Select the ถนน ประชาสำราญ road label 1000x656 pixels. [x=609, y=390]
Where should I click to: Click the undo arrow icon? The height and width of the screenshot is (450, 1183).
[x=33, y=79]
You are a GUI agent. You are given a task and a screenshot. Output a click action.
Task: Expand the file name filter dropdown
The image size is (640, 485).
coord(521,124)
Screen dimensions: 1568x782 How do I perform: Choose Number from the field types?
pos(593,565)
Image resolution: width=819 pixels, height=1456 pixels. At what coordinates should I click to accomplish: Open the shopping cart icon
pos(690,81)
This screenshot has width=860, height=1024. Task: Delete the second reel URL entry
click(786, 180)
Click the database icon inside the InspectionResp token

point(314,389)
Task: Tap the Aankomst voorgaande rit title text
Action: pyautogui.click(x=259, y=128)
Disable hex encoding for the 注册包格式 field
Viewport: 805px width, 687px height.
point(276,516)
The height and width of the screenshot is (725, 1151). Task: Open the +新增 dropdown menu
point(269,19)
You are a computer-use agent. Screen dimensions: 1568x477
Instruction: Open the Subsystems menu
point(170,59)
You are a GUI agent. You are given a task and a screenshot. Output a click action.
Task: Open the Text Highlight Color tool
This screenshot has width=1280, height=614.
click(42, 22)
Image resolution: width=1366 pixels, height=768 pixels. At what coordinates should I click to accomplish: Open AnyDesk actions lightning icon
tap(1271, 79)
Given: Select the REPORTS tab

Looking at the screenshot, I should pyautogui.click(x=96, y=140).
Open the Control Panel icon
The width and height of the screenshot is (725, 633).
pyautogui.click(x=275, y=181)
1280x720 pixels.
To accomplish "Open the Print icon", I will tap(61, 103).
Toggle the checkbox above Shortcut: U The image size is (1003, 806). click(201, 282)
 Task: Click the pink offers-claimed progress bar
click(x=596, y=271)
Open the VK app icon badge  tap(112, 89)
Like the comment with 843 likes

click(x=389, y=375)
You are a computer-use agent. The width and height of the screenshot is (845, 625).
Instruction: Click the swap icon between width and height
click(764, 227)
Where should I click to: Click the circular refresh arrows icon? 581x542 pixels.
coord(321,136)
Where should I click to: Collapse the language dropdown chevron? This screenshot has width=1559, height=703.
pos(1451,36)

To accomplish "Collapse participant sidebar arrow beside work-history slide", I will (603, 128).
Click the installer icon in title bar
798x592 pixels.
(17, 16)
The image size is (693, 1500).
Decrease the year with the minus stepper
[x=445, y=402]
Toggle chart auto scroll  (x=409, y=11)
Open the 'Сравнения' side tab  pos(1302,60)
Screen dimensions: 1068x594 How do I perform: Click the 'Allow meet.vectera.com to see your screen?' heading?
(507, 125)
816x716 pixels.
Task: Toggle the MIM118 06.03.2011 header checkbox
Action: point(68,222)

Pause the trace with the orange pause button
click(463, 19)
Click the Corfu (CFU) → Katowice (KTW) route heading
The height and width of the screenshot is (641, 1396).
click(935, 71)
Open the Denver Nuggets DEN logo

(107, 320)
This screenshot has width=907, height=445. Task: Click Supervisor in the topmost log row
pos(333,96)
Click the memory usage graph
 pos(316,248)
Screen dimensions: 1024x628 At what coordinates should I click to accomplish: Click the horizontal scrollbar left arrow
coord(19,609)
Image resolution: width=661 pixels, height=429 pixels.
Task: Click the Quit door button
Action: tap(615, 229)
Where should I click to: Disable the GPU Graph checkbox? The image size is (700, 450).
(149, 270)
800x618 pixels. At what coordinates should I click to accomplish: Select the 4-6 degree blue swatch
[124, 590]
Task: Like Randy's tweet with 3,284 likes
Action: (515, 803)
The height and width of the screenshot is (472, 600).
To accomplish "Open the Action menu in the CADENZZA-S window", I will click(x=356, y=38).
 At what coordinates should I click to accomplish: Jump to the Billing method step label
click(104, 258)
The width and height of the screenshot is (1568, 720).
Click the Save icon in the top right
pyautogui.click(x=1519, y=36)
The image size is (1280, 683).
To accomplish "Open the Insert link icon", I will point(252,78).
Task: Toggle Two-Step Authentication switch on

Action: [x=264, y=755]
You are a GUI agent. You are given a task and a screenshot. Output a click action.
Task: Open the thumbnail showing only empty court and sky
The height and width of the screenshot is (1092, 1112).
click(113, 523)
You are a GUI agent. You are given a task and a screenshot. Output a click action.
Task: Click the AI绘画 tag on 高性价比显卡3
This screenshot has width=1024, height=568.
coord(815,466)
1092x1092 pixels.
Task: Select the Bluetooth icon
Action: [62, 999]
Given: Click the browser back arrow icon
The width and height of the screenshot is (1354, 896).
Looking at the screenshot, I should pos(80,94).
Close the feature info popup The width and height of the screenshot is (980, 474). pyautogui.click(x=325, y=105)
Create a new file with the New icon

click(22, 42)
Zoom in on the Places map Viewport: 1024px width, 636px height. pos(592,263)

★ ★ ★ ★

Copy each line above containing the string "computer".

You are a computer-use agent. Screen dimensions: 1568x477
You are a computer-use agent. The width and height of the screenshot is (845, 625).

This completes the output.